Before you can immediately upgrade / troubleshoot the source code, you can first use “defensive coding” to try to avoid triggering edge cases:

  1. In Code Execution 3, perform a fallback process for the result that will eventually be returned:

    import json
    from datetime import datetime
    
    def safe_result(raw):
        try:
            # If it's already a dict, return directly
            if isinstance(raw, dict):
                return raw
            # If it's a string, try to parse
            if isinstance(raw, str):
                return json.loads(raw)
        except Exception as e:
            return {
                "error": "json_parse_failed",
                "message": str(e),
                "raw": raw,
                "time": datetime.utcnow().isoformat()
            }
        # Other types are wrapped directly
        return {
            "wrapped": raw,
            "time": datetime.utcnow().isoformat()
        }
    
    # Your original generated json string is called raw_json
    return {
        "result": safe_result(raw_json)
    }
    
  2. In the “Direct Reply” node, uniformly use:

    {{ nodes["代码执行 3"].outputs.result | tojson }}
    

The advantage of doing this is:

  • Even if strange content is encountered, at most you will get a JSON containing error: json_parse_failed, instead of the entire HTTP request having no return.

6. If convenient, please provide two more pieces of information.

To further determine whether it’s a “content issue” or a “backend bug,” you can later supplement:

  1. A complete HTTP response (after anonymization) from a “normal return,” and the corresponding answer text from the “Direct Reply” node for that instance;
  2. A “conversation log screenshot” (from start to the direct reply node, confirming all nodes are green checkmarks) for an instance where there was “no return,” especially the content displayed inside the direct reply node.

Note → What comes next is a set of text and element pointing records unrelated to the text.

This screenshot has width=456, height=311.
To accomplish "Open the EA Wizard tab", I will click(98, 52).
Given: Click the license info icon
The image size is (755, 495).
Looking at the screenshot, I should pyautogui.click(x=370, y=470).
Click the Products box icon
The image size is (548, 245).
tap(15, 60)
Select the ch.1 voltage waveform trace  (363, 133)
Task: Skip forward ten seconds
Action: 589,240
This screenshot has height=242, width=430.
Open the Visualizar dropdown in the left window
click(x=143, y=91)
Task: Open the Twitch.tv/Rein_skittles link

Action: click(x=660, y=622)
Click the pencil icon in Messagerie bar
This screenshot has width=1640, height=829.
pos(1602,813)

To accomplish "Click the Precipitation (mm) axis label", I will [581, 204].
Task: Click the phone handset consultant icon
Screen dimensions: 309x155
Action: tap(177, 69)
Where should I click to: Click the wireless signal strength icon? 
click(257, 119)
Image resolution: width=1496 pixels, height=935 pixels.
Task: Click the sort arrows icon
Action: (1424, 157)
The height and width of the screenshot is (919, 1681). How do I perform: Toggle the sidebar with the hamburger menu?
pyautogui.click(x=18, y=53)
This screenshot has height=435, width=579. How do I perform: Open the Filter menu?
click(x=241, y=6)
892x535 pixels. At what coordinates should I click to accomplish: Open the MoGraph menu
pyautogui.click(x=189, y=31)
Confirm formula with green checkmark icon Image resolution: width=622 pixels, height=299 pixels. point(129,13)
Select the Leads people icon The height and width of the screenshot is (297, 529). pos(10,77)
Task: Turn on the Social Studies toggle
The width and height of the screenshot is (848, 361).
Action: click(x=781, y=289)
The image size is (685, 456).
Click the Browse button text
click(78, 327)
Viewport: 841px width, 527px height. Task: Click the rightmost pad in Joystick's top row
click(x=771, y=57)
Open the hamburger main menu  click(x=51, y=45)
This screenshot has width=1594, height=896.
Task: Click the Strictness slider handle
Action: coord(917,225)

Based on these two sets of comparisons, I can determine:

  • Whether it’s an issue caused by specific size (particularly long JSON);
  • Whether it contains special characters / Emoji / control characters;
  • Whether there’s a clear pattern (e.g., only hangs when certain LLM branches generate specific content).

Summary of current suggested operation order

  1. Use Postman/curl to directly call the API, extend the timeout, and confirm whether Dify truly isn’t responding or if the client is timing out.
  2. Modify the “Direct Reply” node to first output fixed text, and see if “empty HTTP returns” still occur.
  3. Change the JSON to “object + tojson output” to avoid directly passing Markdown JSON strings.
  4. Add safety wrappers and error information in the code node to prevent internal exceptions due to extreme JSON content.
  5. If the problem disappears after steps 2 and 3, you might consider this a content-related bug in 1.11.0. It is recommended to upgrade to a higher version if conditions permit, or report this issue to GitHub with a reproducible example.

If you are willing, you can try step 2 first: change “Direct Reply” to fixed text, and see if “completely no return” still occurs in the next few dozen calls; then we can analyze further together once you have results.